Today’s is something of a heretical post, especially for the believers in ITIL. In the world of OSS, we look to build in layers of resiliency and not layers of redundancy.
The following diagram and subsequent text in italics describes a typical ITIL process and is all taken from https://www.computereconomics.com/article.cfm?id=1074
The sequence of events as shown in Figure 1 is as follows:
- At TIME = 0, an External Event is detected by the Incident Management process. This could be as simple as a customer calling to say that service is unavailable or it could be an automated alert from a system monitoring device.The incident owner logs and classifies this as incident i2. Then, the incident owner tries to match i2 to known errors, work-arounds, or temporary fixes, but cannot find a match in the database.
- At TIME = 1, the incident owner dispatches a problem request to the Problem Management process anticipating a work-around, temporary fix, or other assistance. In doing so, the incident owner has prompted the creation of Problem p2.
- At TIME = 2, the problem owner of p2 returns the expected temporary fix to the incident owner of i2. Note that both i2 and p2 are active and exist simultaneously. The incident owner for i2 applies the temporary fix.
- In this case, the work-around requires a change request. So, at Time = 3, the incident owner for i2 initiates change request, c2.
- The change request c2 is applied successfully, and at TIME = 4, c2 is closed.
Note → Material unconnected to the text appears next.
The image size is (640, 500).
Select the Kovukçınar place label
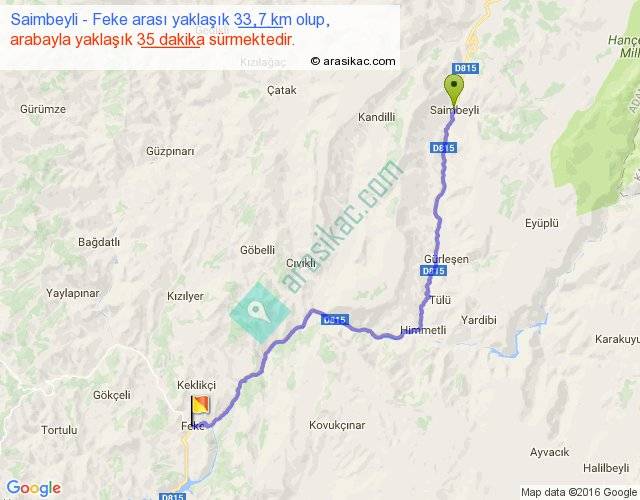pyautogui.click(x=337, y=425)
Note that for a while i2, p2 and c2 all exist simultaneously.
- Because c2 was successful, the incident owner for i2 can now confirm that the incident is resolved. At TIME = 5, i2 is closed. However, p2 remains active while the problem owner searches for a permanent fix. The problem owner for p2 would be responsible for implementing the permanent fix and initiating any necessary change requests.
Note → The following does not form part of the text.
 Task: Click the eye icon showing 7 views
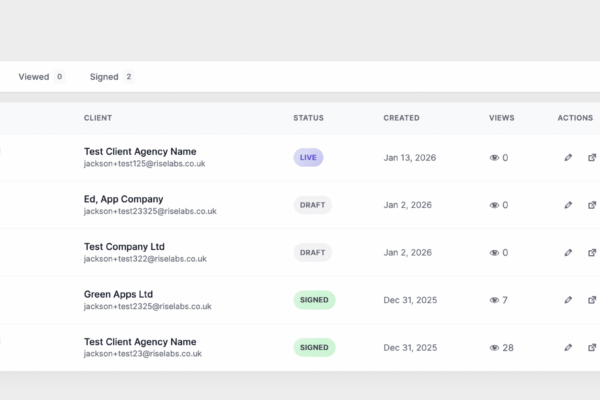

But I look at it slightly differently. At their root, why do Incident Management, Problem Management and Change Management exist? They’re all just mechanisms for resolving a system* health issue. If we detect an event/s and fix it, we don’t have to expend all the effort of flicking tickets around.
Thinking within the T2R paradigm of trouble -> incident -> problem -> change -> resolve holds us back. If we can skip the middle steps and immediately associate a resolution with the event/s, we get a whole lot more efficient. If we can immediately relate a trigger with a reaction, we can also get rid of the intermediate ticket flickers and the processing cycle time.
So, the NOC of the future surely requires us to build a trigger -> reaction recommendation engine (and body of knowledge). That’s a more powerful tool to supply to our NOC operators than incidents, problems and change requests. (Easier to write about than to actually solve though of course)